De son côté, Rosemont–La Petite-Patrie prévoit aménager un jardin à papillons à l’angle de l’avenue Laurier et du boulevard Pie-IX et a planté des asclépiades au parc des Locomotives ainsi que dans la ruelle Basile-Patenaude, précise Judith Gratton Gervais, chargée de communication.
La Fondation David Suzuki incite aussi des partenaires privés et publics à penser aux monarques. L’asclépiade est déjà présente dans les emprises de lignes d’Hydro Québec, note la porte-parole de la société d’État, Geneviève Chouinard. En collaboration avec l’Institut de recherche en biologie végétale de l’Université de Montréal, Hydro-Québec a entrepris de tester des mélanges de semences dans les emprises pour voir lesquelles s’y développent le mieux. L’asclépiade en fait partie. L’objectif est double, soit de ne pas
avoir à faire d’entretien et de favoriser la biodiversité, explique Mme Chouinard.

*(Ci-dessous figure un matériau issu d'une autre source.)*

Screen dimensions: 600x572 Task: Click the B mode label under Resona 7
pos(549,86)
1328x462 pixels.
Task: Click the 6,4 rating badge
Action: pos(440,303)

« Il y a 20 ans, on ne se préoccupait pas d’étudier le monarque parce qu’il était partout, rappelle Maxim Larrivée. On tenait pour acquis qu’il ne disparaîtrait jamais de notre paysage, un peu
comme la tourte au début des années 1900. C’est la même chose pour les pollinisateurs. Ils déclinent tellement rapidement que pour que les solutions soient mises en place, il faut qu’il y ait des changements à tous les niveaux.»